EXERCISE DETAILS:
Return exactly the span that opens with the line containing "56 (1108, 1164)" and closes with the final line of the records, both included.
** MATERIAL PROVIDED follows **
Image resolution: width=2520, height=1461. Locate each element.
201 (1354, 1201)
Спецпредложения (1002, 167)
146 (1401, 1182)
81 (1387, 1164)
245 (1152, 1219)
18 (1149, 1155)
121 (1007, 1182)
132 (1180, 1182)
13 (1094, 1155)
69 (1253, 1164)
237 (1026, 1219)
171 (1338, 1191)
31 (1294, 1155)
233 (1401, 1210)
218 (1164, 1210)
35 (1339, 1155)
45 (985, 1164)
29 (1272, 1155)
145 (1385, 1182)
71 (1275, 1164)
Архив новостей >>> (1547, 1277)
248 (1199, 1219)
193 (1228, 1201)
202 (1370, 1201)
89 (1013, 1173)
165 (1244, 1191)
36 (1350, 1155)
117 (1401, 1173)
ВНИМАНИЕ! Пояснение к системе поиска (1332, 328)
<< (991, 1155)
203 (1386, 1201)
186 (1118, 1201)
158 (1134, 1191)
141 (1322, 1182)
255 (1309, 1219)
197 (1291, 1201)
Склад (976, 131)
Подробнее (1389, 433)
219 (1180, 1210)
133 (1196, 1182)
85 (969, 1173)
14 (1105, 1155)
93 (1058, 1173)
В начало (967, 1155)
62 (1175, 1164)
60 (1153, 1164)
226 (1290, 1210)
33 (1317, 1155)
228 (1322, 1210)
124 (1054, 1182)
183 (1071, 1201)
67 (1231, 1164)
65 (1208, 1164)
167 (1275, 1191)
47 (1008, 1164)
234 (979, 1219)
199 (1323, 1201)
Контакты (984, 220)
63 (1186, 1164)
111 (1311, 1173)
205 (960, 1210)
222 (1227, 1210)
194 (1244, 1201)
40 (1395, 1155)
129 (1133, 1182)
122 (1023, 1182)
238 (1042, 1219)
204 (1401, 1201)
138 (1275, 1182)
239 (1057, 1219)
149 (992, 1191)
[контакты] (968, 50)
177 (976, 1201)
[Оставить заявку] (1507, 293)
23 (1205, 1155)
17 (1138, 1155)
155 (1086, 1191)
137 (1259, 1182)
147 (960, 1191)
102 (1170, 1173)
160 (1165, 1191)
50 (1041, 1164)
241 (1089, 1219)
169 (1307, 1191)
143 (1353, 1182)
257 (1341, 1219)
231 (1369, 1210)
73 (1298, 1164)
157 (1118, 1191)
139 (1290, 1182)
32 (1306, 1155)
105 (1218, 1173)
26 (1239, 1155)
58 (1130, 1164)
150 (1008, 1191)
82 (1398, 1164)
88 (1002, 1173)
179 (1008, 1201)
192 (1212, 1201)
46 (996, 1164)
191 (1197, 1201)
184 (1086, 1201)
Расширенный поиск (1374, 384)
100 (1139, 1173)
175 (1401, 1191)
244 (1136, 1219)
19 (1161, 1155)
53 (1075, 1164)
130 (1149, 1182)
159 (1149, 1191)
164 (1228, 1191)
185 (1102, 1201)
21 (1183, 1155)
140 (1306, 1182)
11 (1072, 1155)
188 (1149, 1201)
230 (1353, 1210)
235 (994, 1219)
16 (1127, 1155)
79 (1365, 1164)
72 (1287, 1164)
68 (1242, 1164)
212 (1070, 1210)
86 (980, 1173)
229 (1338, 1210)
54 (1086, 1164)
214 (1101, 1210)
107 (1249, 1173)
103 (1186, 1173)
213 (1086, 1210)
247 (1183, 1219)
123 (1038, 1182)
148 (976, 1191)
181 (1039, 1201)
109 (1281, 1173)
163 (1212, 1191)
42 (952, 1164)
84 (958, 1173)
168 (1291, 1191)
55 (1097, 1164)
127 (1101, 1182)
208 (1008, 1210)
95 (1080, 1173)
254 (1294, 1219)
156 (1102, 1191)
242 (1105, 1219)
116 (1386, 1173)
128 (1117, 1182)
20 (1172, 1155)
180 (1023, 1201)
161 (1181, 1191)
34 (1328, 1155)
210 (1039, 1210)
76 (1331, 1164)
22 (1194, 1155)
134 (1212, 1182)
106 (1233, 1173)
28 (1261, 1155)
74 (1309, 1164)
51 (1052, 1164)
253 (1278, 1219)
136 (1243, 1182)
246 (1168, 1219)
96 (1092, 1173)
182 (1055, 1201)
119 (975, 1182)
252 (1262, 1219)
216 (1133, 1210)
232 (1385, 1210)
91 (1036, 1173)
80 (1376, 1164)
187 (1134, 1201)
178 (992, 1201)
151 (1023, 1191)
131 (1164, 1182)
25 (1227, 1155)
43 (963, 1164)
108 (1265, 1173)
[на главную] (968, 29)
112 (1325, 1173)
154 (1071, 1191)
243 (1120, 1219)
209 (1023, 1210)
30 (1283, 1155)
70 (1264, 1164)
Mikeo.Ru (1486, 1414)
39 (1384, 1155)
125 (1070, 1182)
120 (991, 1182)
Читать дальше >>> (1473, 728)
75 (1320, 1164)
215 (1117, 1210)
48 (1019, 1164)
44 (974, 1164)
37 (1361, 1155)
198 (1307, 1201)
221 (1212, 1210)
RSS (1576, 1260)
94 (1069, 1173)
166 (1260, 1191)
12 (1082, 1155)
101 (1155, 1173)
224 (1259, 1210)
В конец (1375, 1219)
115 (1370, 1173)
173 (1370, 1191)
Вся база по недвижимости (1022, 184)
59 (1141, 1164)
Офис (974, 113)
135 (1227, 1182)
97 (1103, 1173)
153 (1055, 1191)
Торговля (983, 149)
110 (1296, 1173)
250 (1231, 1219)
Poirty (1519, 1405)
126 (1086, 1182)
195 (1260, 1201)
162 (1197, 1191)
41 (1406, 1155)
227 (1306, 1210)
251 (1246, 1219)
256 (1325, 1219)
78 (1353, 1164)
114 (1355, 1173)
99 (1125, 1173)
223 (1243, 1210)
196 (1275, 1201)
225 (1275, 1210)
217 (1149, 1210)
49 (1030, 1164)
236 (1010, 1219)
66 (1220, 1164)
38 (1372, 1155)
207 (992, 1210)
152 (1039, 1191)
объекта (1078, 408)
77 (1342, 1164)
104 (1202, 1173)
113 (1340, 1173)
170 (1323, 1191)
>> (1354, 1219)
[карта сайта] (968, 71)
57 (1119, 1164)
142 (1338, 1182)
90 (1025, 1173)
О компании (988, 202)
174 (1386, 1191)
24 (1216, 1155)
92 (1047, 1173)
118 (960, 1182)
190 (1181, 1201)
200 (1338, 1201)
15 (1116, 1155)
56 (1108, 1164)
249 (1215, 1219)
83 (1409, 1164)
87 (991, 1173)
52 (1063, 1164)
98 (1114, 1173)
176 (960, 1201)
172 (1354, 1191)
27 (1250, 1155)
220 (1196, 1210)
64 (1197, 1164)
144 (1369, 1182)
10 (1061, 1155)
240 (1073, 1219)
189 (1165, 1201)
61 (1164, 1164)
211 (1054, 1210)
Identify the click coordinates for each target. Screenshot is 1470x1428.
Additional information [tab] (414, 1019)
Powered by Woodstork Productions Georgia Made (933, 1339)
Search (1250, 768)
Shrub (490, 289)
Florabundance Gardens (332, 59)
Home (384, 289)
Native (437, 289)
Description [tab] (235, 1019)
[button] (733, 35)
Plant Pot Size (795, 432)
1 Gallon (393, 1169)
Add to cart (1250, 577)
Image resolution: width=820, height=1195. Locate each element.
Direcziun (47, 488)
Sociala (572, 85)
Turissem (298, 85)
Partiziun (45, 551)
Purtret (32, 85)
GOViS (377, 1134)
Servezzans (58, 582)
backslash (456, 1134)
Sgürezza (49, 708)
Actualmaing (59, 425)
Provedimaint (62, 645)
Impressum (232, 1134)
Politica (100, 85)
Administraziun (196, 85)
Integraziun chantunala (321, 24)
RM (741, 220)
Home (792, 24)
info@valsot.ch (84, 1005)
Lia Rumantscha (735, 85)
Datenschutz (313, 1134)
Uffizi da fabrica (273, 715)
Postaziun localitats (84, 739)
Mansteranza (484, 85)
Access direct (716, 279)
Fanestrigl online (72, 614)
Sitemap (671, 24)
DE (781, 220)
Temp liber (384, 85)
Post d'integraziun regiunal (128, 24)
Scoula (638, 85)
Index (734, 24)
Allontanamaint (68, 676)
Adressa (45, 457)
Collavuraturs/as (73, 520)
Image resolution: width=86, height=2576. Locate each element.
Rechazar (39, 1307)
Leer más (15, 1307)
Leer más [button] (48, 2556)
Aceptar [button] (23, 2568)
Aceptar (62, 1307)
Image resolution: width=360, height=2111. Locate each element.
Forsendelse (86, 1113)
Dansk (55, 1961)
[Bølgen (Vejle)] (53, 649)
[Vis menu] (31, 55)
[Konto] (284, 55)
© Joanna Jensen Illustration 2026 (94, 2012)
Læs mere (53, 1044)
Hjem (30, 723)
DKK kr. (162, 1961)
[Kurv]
** End of MATERIAL PROVIDED **
RESPONSE AREA:
56 (1108, 1164)
249 (1215, 1219)
83 (1409, 1164)
87 (991, 1173)
52 (1063, 1164)
98 (1114, 1173)
176 (960, 1201)
172 (1354, 1191)
27 (1250, 1155)
220 (1196, 1210)
64 (1197, 1164)
144 (1369, 1182)
10 (1061, 1155)
240 (1073, 1219)
189 (1165, 1201)
61 (1164, 1164)
211 (1054, 1210)
Identify the click coordinates for each target. Screenshot is 1470x1428.
Additional information [tab] (414, 1019)
Powered by Woodstork Productions Georgia Made (933, 1339)
Search (1250, 768)
Shrub (490, 289)
Florabundance Gardens (332, 59)
Home (384, 289)
Native (437, 289)
Description [tab] (235, 1019)
[button] (733, 35)
Plant Pot Size (795, 432)
1 Gallon (393, 1169)
Add to cart (1250, 577)
Image resolution: width=820, height=1195. Locate each element.
Direcziun (47, 488)
Sociala (572, 85)
Turissem (298, 85)
Partiziun (45, 551)
Purtret (32, 85)
GOViS (377, 1134)
Servezzans (58, 582)
backslash (456, 1134)
Sgürezza (49, 708)
Actualmaing (59, 425)
Provedimaint (62, 645)
Impressum (232, 1134)
Politica (100, 85)
Administraziun (196, 85)
Integraziun chantunala (321, 24)
RM (741, 220)
Home (792, 24)
info@valsot.ch (84, 1005)
Lia Rumantscha (735, 85)
Datenschutz (313, 1134)
Uffizi da fabrica (273, 715)
Postaziun localitats (84, 739)
Mansteranza (484, 85)
Access direct (716, 279)
Fanestrigl online (72, 614)
Sitemap (671, 24)
DE (781, 220)
Temp liber (384, 85)
Post d'integraziun regiunal (128, 24)
Scoula (638, 85)
Index (734, 24)
Allontanamaint (68, 676)
Adressa (45, 457)
Collavuraturs/as (73, 520)
Image resolution: width=86, height=2576. Locate each element.
Rechazar (39, 1307)
Leer más (15, 1307)
Leer más [button] (48, 2556)
Aceptar [button] (23, 2568)
Aceptar (62, 1307)
Image resolution: width=360, height=2111. Locate each element.
Forsendelse (86, 1113)
Dansk (55, 1961)
[Bølgen (Vejle)] (53, 649)
[Vis menu] (31, 55)
[Konto] (284, 55)
© Joanna Jensen Illustration 2026 (94, 2012)
Læs mere (53, 1044)
Hjem (30, 723)
DKK kr. (162, 1961)
[Kurv]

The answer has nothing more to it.